Personal information
- Full name: Kali Davis-White
- Nationality: Jamaican, American
- Born: October 27, 1994 (age 31) Lauderdale Lakes, Florida, U.S.

Sport
- Sport: Running, Track and Field
- Event: Sprints
- College team: Tennessee

Achievements and titles
- Personal bests: 60m: 7.28s, Blacksburg, (2016) 100m: 11.27s, Kingston, (2016) 200m: 22.86s, Tallahassee, (2016)

Medal record
Women's athletics
Representing Jamaica
NACAC Under-23 Championship
| Gold medal – first place | 2016 San Salvador | 200 m |
| Silver medal – second place | 2016 San Salvador | 4x100 m relay |

= Kali Davis-White =

American-Jamaican sprinter

Kali Davis-White (born October 27, 1994) is a sprint athlete, who specializes in the 60 meters, 100 meters, and 200 meters.
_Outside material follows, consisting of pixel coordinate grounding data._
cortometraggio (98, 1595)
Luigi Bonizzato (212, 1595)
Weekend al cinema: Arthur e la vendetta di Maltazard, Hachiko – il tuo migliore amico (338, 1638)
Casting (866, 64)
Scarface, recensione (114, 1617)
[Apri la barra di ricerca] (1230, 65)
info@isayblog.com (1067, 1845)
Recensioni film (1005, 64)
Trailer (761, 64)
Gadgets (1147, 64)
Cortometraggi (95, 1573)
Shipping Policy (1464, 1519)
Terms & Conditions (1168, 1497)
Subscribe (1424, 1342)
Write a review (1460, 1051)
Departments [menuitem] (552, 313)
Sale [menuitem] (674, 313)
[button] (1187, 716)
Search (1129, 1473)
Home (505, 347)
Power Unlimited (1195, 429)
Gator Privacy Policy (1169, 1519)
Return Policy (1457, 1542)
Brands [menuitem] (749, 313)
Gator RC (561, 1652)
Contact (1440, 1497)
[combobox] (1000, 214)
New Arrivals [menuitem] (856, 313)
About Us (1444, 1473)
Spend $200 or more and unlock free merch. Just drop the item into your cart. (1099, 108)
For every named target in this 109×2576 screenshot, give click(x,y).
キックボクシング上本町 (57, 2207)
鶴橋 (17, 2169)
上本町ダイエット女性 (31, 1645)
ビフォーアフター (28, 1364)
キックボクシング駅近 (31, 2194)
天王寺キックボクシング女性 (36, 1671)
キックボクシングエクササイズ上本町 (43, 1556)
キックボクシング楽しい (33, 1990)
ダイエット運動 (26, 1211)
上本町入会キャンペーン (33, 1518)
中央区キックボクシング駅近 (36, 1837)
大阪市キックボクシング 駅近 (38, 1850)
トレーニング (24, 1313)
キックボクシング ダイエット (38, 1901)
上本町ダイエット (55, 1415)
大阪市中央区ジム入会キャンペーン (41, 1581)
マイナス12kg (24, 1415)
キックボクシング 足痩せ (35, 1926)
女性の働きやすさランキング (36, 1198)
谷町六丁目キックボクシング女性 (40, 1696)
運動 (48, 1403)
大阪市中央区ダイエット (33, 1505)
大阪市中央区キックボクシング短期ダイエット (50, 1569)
She competes for the Tennessee Volunteers.

==Career==

===College===
Kali Davis-White started her college career at Florida State University in the 2014 season. After her sophomore year at Florida State, she transferred to Tennessee where she competed in 2016.

===Professional===
Davis-White was born and competed for the United States as a Junior athlete. She qualified for the 2012 World Junior Championships in the 200 meters for the United States. Both of her parents were born in Jamaica allowing her to compete for either the U.S. or Jamaica. She qualified for Jamaica at the 2016 Olympics in the 200 meters with a time of 22.94 seconds.